PROBLEM TO WORK ON: Rewrite every entry below with "Жгут" changed to "Шнур" and everything else left as it is. Leave the pictures out of your answer.

Entries contained in a dataset
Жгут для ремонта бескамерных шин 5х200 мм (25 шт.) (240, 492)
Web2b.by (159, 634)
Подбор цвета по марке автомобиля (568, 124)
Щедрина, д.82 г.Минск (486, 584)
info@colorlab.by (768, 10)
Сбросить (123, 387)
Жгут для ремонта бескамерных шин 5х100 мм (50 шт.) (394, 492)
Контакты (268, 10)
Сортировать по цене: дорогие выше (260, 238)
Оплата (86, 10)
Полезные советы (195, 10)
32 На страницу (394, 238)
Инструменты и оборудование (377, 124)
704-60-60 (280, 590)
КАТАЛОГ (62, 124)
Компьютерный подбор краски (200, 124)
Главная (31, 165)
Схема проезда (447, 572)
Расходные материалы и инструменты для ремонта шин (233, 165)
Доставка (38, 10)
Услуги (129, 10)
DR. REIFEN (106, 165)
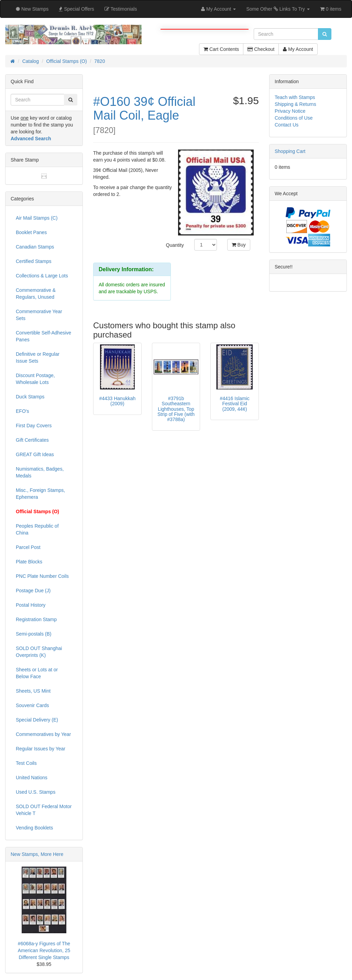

SOLUTION:
Шнур для ремонта бескамерных шин 5х200 мм (25 шт.) (240, 492)
Web2b.by (159, 634)
Подбор цвета по марке автомобиля (568, 124)
Щедрина, д.82 г.Минск (486, 584)
info@colorlab.by (768, 10)
Сбросить (123, 387)
Шнур для ремонта бескамерных шин 5х100 мм (50 шт.) (394, 492)
Контакты (268, 10)
Сортировать по цене: дорогие выше (260, 238)
Оплата (86, 10)
Полезные советы (195, 10)
32 На страницу (394, 238)
Инструменты и оборудование (377, 124)
704-60-60 (280, 590)
КАТАЛОГ (62, 124)
Компьютерный подбор краски (200, 124)
Главная (31, 165)
Схема проезда (447, 572)
Расходные материалы и инструменты для ремонта шин (233, 165)
Доставка (38, 10)
Услуги (129, 10)
DR. REIFEN (106, 165)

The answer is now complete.